Is there anything that defines an Amazon show and distinguishes it from Netflix or HBO shows?
There is no one specific genre or single taste-maker for these companies. The next “Lord of the Rings” will be on Amazon.
What are the key, qualitative data you use on individual shows, data that persuade you a show has a long-term future when it might initially be loss-making?
There are a lot of great examples from the linear days, like “Breaking Bad” or “Community,” where Season 1 was not great, but people believed in the creative and stuck with it. We certainly face that as well and have cases where we really like the show and think it just didn’t get a fair shot with Season 1, and so we commit to a Season 2 that is bigger and better.
Do you have examples of shows that work in unexpected markets?
In Japan the example is “The Bachelor.” Everyone told us not to do that. Variety, drama, anime works in Japan, but a large-scale dating reality show has never been attempted, nor should it be. But we just saw this giant area of white space. Nobody is in this space so let’s go in and make the biggest and best dating show and see how people respond. That certainly over-performed in Season 1.

Available data:
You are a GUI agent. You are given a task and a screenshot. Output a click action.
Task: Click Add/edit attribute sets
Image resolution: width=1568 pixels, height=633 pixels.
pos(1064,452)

Instructions:
1 - Write out the part of the Amazon interview that opens with the words containing "Is there anything" and closes with "be on Amazon.".
2 - List every show title that appears in quotation marks in the Amazon interview.

Problem solutions:
1 -
Is there anything that defines an Amazon show and distinguishes it from Netflix or HBO shows?
There is no one specific genre or single taste-maker for these companies. The next “Lord of the Rings” will be on Amazon.

2 -
"Lord of the Rings"
"Breaking Bad"
"Community"
"The Bachelor"